Veeam Backup v10 on vSAN 7.0

There have been many new releases in the first quarter of 2020. The long anticipated release of Veeam Backup & Recovery version 10, we’ve been waiting for since 2017 and also the latest generation of VMware vSphere. While I had vSAN 7 beta running on my homelab cluster before GA, I’ve worked with Veeam Backup 10 only in customer projects. There’s unfortunately no room for playing with new features unless the customer requests it. One of the new features of Veeam v10 is the ability to use Linux proxies and repositories. With XFS filesystem on the repository you can use the fast clone feature which is similar to ReFS on Windows.

In this tutorial I will show how to:

  • Deploy and size the Veeam server
  • Show base configuration to integrate vCenter
  • Build, configure and deploy a Linux proxy and its integration into backup infrastructure
  • Build, configure and deploy a Linux XFS repository

Using Veeam Backup on a vSAN Cluster has special design requirements. There’s no direct SAN backup on VMware vSAN because there’s neither a SAN, nor a fabric and nor HBAs. There are only two backup methods available: Network Mode (nbd) and Virtual Appliance Mode (hotadd). The latter is recommended for vSAN, but you should deploy one proxy per host to avoid unnecessary traffic on the vSAN interfaces. Hotadd also utilizes Veeam Advanced Data Fetcher (ADF).

Talking about licenses: Having Linux proxies on each host will reduce the cost of Windows licensing. One more reason to play around with this new feature. A Veeam license will be required too, but as a vExpert I can get a NFR (not for resale) license which is valid for one year. Just one of the advantages of being a vExpert. 🙂

Let the games begin. We’ll need a Veeam server that holds the job database and the main application. The proxy and repository role will be kept on individual (Linux) servers.

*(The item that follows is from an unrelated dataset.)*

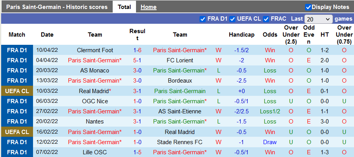
Task: Disable the FRAC competition checkbox
Action: (266, 19)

Building the Veeam server VM

The Veeam server still requires a Windows operating system. So I will set up a VM with Windows Server 2019. Deploying a Windows OS in a VM is rather boring, but there’s a little pitfall when booting the setup ISO image, so I will show the process here. If you’re a pro, please skip to the next section.

Let’s prepare a new VM for the Veeam server.

Choose a name, VM folder and a compute cluster.

In a vSAN environment there are not too many choices for the datastore. 😉

There’s no need for downward compatibility, so let’s take advantage of all the latest vSphere 7 features.

Select OS familiy and guest OS version.

Sizing the VM

In a POC I usually size my VMs to comply with minimum requirements. For a Veeam server without proxy- or repository role that is 2 CPU, 8 GB RAM, 100 GB Disk (thin). In production that would definitely too small. For sizing decisions check Sizing Summary on the Veeam Backup & Replication Best Practice Guide.

Once we’ve built the empty VM, we can mount our setup image.

To boot from Windows Server 2019 CDROM, we need to make an adjustment in the boot options of the new VM.

After PowerOn our VM will go straight into the boot manager where we can select the virtual CDROM.

That was the only catch. I will not go into details of a Windows Server 2019 setup. That’s too boring. 😉

Setup Veeam

Veeam setup is very straightforward. Mount the Veeam setup iso image. Leave all values on default. If there are missing Windows components, let the Veeam setup wizard install them for you.

Configure Infrastructure

Once we open the Veeam console for the first time after setup we’ll see an empty configuration. Our first step will be adding a vCenter server to the configuration. Go to Inventory > Virtual Infrastructure and add a server (vCenter).

Provide either IP address or FQDN of your vCenter server. Needless to say that DNS lookups and reverse lookups should be properly configured.

Veeam Backup has a credential database. We will add credentials for our vCenter.

It’s a good practice not to use administrator@vsphere.local for a service account. Therefore I’ve created a user veeam@vsphere.local. Although it’s convenient to give that user the administrator role in vSphere, you shouldn’t do that in production. You should always work with least privileges. You can find the minimum permissions required in the Veeam Help Center.

Now we can see our connection account in the credential collection.

Say hello to self signed certificates in a lab environment. No, we do not care. 🙂

Once vCenter has been adopted, we can see our entire vSAN cluster within die Veeam Backup Client.